La Proclamation d’émancipation* compte sans doute parmi les documents les plus importants de l’histoire des États-Unis.

Abraham Lincoln lui-même estimait qu’il ne laisserait rien de plus important à la postérité. « De toute ma vie, a-t-il affirmé, je n’ai jamais été aussi certain de bien faire que je le suis maintenant en signant ce document. Si mon nom entre un jour dans l’Histoire, ce sera pour cet acte, auquel mon âme est pleinement attachée. »

Pendant la guerre de Sécession, qui oppose les États nordistes de l’Union aux États sudistes de la Confédération, le président Lincoln publiera la Proclamation non pas une fois, mais deux : d’abord sous une forme préliminaire, le 22 septembre 1862, avec la stipulation qu’elle entrerait en vigueur le 1er janvier 1863 si les États du Sud étaient encore en rébellion à cette date.

Or la Confédération reste campée sur ses positions. Lincoln publie alors la deuxième Proclamation d’émancipation le 1er janvier 1863, laquelle change le statut juridique de plus de 3,5 millions d’Africains-Américains dans les États confédérés sécessionnistes : d’esclaves, ils deviennent des êtres libres, en vertu du droit fédéral.

Cette proclamation ne couvre cependant pas tous les esclaves. Elle ne s’applique pas aux près de 500 000 Africains-Américains asservis dans les États frontaliers de l’Union (Missouri, Kentucky, Maryland et Delaware) ni à ceux qui sont esclaves dans les parties du Tennessee déjà occupées par les forces de l’Union. Ces personnes laissées pour compte seront libérées plus tard à la suite de mesures prises par les États et le gouvernement fédéral.

Qui plus est, certains États, localités et propriétaires de plantations vont faire la sourde oreille pendant de nombreux mois, voire des années, après la publication de la deuxième proclamation.

Pour autant, elle a ouvert la voie à l’abolition totale de l’esclavage aux États-Unis, et elle a changé le cours de la guerre. Au départ, Lincoln cherchait principalement à préserver l’Union, mais par cette proclamation, il a fait de la fin de l’esclavage un enjeu du conflit.

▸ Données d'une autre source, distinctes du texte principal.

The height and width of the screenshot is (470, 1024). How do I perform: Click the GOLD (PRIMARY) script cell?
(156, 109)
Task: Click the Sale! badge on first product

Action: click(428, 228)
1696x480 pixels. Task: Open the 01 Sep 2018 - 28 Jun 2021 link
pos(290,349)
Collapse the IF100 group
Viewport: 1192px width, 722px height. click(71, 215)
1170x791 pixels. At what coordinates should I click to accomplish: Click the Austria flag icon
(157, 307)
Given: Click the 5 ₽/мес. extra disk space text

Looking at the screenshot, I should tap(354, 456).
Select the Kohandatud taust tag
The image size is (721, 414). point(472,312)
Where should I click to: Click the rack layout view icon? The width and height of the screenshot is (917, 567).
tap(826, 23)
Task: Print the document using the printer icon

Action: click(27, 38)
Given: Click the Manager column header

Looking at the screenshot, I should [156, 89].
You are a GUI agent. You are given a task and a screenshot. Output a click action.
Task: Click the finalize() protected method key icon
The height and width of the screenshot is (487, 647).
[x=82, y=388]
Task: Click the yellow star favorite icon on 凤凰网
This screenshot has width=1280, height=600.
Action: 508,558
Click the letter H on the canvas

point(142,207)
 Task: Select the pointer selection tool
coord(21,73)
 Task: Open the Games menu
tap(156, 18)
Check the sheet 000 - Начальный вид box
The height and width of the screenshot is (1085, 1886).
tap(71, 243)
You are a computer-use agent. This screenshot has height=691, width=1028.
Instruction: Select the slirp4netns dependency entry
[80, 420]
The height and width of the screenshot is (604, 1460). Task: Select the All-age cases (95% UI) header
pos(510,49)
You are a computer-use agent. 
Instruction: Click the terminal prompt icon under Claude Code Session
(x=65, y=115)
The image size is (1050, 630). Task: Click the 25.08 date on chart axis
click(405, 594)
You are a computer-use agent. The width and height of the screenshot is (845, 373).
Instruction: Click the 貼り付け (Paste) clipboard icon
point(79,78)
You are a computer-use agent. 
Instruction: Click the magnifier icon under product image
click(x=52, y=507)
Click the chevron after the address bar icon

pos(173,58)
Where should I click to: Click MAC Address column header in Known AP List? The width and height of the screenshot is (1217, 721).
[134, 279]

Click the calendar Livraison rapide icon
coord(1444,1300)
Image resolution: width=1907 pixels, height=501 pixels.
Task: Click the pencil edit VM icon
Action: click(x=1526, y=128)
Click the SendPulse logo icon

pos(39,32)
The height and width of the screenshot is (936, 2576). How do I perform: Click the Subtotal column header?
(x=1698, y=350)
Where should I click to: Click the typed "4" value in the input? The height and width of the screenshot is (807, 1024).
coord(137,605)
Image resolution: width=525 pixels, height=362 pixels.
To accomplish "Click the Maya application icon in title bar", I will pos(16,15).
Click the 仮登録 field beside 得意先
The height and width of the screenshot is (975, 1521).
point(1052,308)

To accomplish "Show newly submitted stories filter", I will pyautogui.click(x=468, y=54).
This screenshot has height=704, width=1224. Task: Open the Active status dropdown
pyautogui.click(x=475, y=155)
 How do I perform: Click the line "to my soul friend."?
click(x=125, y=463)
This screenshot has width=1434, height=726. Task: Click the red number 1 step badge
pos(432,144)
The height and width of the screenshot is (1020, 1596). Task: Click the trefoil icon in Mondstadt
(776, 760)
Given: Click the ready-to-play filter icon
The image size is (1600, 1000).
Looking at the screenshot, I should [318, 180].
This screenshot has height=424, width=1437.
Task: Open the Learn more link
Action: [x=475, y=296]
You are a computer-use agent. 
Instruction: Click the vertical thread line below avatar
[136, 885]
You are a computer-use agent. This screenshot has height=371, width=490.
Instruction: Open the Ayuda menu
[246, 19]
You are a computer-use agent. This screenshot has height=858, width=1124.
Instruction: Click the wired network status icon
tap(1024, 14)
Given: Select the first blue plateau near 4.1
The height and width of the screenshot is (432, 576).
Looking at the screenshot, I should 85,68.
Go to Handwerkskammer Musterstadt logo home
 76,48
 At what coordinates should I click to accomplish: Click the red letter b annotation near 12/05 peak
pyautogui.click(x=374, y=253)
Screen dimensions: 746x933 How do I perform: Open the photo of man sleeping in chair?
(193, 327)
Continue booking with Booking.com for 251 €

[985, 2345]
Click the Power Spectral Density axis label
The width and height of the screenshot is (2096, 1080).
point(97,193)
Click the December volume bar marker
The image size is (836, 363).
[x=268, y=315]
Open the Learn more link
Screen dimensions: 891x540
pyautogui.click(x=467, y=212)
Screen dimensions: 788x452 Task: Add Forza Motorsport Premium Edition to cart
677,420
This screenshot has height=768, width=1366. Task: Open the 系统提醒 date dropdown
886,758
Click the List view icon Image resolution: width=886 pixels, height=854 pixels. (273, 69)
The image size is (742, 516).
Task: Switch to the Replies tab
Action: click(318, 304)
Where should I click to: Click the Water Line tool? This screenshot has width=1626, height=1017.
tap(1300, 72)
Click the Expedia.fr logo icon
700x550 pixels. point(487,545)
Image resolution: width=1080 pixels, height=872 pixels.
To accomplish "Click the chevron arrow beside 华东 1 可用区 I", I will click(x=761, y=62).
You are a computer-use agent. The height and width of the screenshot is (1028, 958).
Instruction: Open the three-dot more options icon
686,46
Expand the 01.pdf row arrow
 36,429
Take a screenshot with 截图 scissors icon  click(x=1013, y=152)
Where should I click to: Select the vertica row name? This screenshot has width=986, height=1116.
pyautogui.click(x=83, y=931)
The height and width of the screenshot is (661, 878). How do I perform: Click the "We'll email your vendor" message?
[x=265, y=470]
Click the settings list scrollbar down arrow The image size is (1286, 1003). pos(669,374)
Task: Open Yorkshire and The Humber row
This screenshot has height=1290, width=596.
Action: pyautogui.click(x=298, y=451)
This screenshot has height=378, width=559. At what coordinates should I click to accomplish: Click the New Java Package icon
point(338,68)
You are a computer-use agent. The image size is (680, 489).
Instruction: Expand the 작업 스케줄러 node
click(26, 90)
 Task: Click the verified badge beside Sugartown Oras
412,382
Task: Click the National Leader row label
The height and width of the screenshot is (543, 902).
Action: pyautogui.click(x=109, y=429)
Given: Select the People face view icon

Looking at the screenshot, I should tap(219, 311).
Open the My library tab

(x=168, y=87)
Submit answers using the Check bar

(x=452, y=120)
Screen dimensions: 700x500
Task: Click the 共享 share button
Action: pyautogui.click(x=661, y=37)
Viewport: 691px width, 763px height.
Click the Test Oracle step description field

Dans la proclamation, Lincoln déclare à propos des Africains-Américains que « ces personnes, si elles sont dans les conditions convenables, seront acceptées dans le service de l’armée des États-Unis ». De fait, plus de 200 000 Africains-Américains — qui ont fui pour la plupart des États confédérés — se battront pour leur liberté en servant dans l’armée de terre et la marine de l’Union. Ils donneront à l’Union un avantage décisif et, comme le montrent des documents des Archives du gouvernement américain, ils combattront avec compétence jusqu’à la fin de la guerre.

Le 13e amendement à la Constitution des États-Unis*, ratifié le 6 décembre 1865, a officiellement aboli l’esclavage sur l’ensemble du territoire des États-Unis, mais ce sont la publication de la Proclamation d’émancipation et la victoire de l’Union sur la Confédération qui ont cimenté le statut d’émancipateur d’Abraham Lincoln.

 

Cet article a été précédemment publié le 30 décembre 2020.